Materials and Methods:
P4 (line 183): “Ethics approval and consent to participate” is now included in this section.
Results:
P7 (line 260): We corrected the legend of Fig. 2D, which describes the criterial for selecting circRNA-mRNA pairs with correlated expression in the OSCC specimens (padj < 0.05, cor > 0).
P7-8 (lines 273 and 280): Expanded sequencing chromatogram for circFLNB junction is now added as the new Figure S1B, and Sanger sequencing analyses of circSNX5 and circBNC2 are included as the new Figure S1C. Because of this addition, the figures in the Figure S1 were rearranged accordingly. We also modified description for PCR amplicons sequencing: “PCR amplicons were ligated into the pHE cloning vector for complete Sanger sequencing…”.
P8 (line 303): We included the descriptions “based on its prominent and consistent upregulation in tumor specimens in comparison with other candidates (Figure 3A)” to state the rationale of selecting circFLNB for further functional characterization.
P9 (line 342): Results of the cell cycle analysis of circFLNB knockdown cells are included and presented the new Figure S4.
P9 (line 354): The original Figure S4 was rearranged to Figure S5 (due to this addition of new Figure S4).
P10 (line 359): The original Figure S5 was moved to the main text as the new Figure 5D.
P13 (line 433): Descriptions for the sponging function of circFLNB were moved to the Discussion section, and the main text was modified accordingly. The corresponding Figure 7E is now shown as Figure S6.
P14 (line 441 and 456): Because of the above amendment, the title and legends of Figure 7 were modified accordingly.
P15 (line 478): We incorporated a new reference on the circFLNA work and made a brief statement in the Discussion section.
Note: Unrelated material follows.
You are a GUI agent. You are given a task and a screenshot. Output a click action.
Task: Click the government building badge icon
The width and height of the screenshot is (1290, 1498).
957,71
P15 (lines 504 to 511): Descriptions for the sponging function of circFLNB were moved from the Results to the Discussion section, and the main text was modified accordingly. The corresponding Figure 7E is now shown as Figure S6.
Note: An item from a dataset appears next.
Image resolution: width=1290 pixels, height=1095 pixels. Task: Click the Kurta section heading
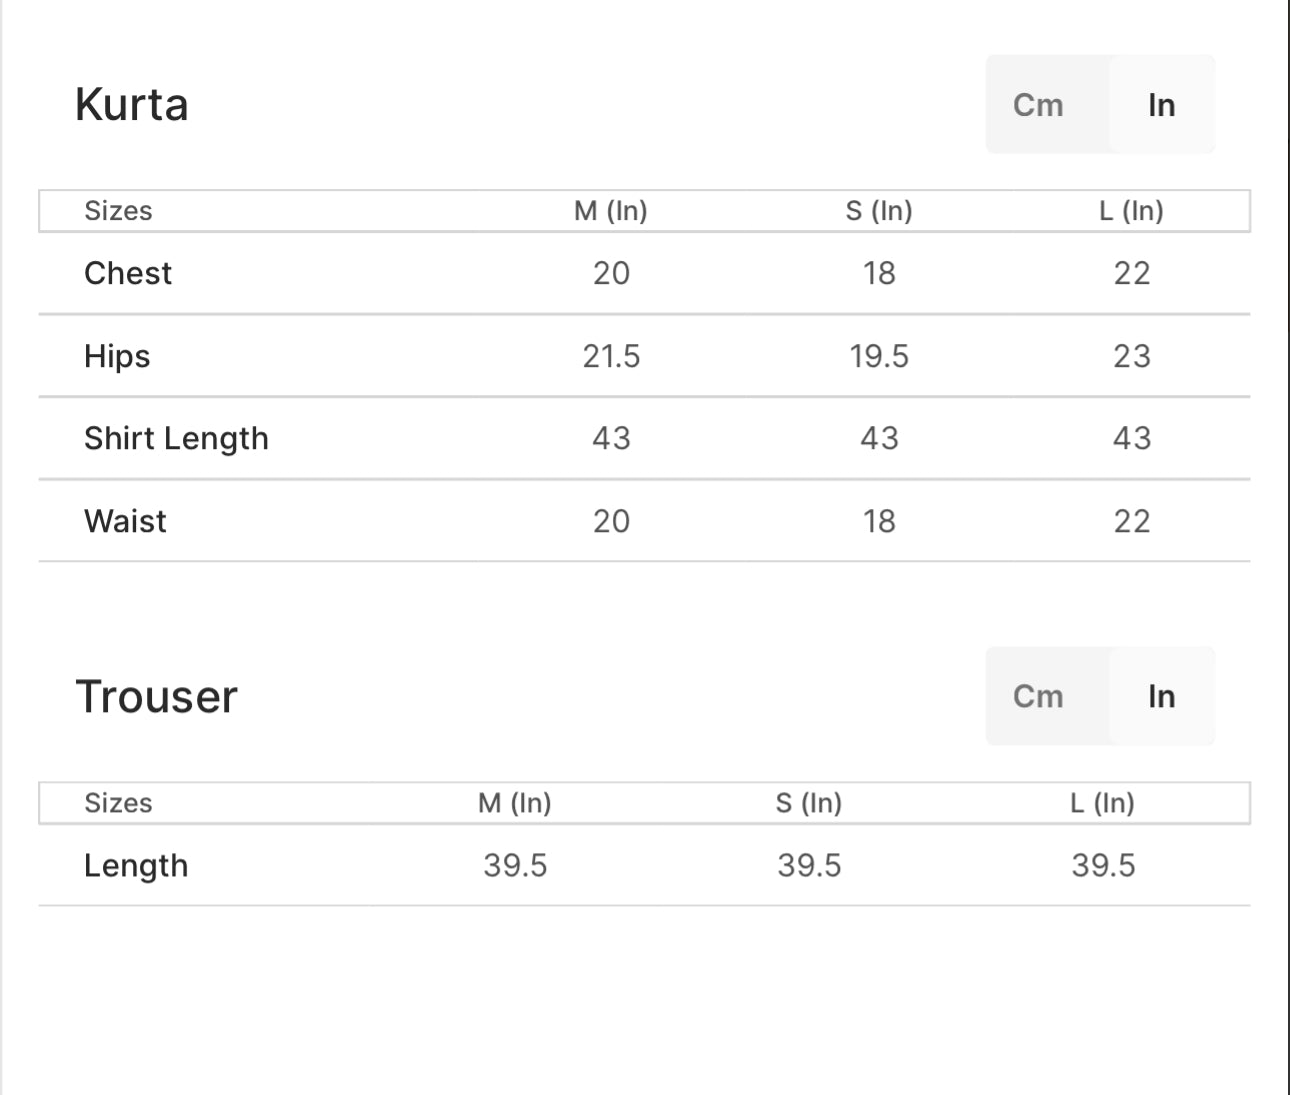pos(132,105)
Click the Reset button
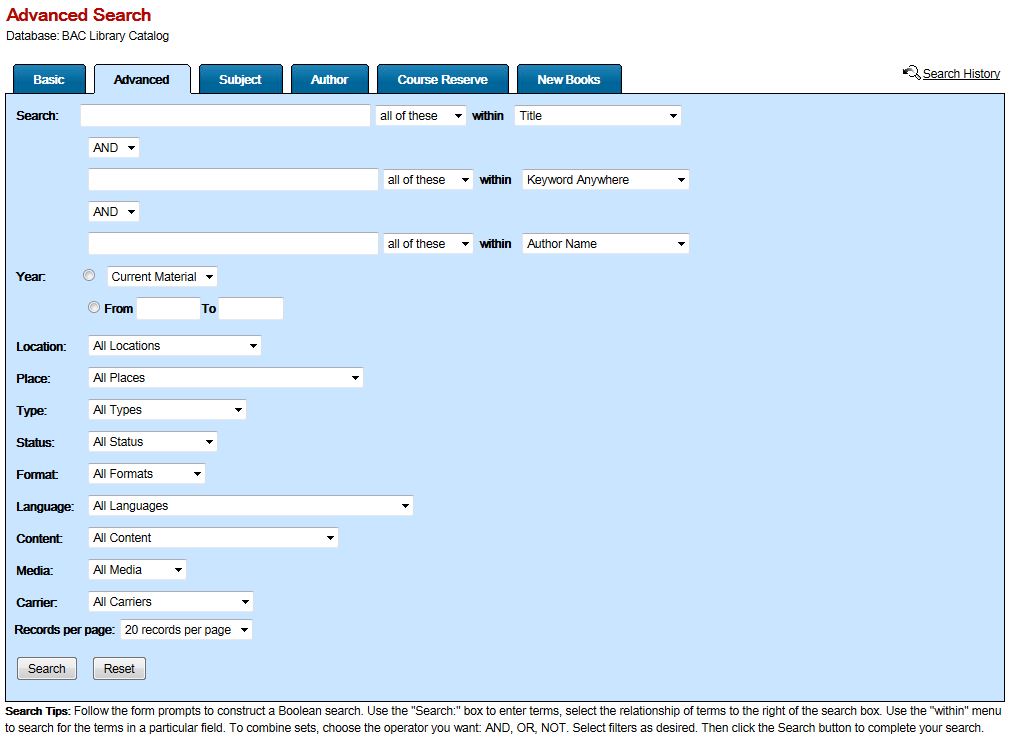The image size is (1019, 756). click(x=119, y=668)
P16 (line 527): The title of the new Figure S4 and Figure S6 (originally Figure 7E) are listed.
References:
P18. The publication entitled “Upregulation of circFLNA Contributes to Laryngeal Squamous Cell Carcinoma Migration by circFLNA-miR-486-3p-FLNA Axis” is now included as reference 31.
Supplemental Information
Materials and Methods
We modified the descriptions for the cDNA synthesis step in the RNC-mRNA fractionation experiment: “Collected RNA was reverse transcribed into cDNA sample by random hexamer primers…”. Method for cell cycle analysis is now included in this section.
Figures and Legends:
New data, with the corresponding legends, were incorporated in the revised version: Figures S1B, S1C, S4, and S6. Because of these changes, numbering in Figures S1 and S5 was modified.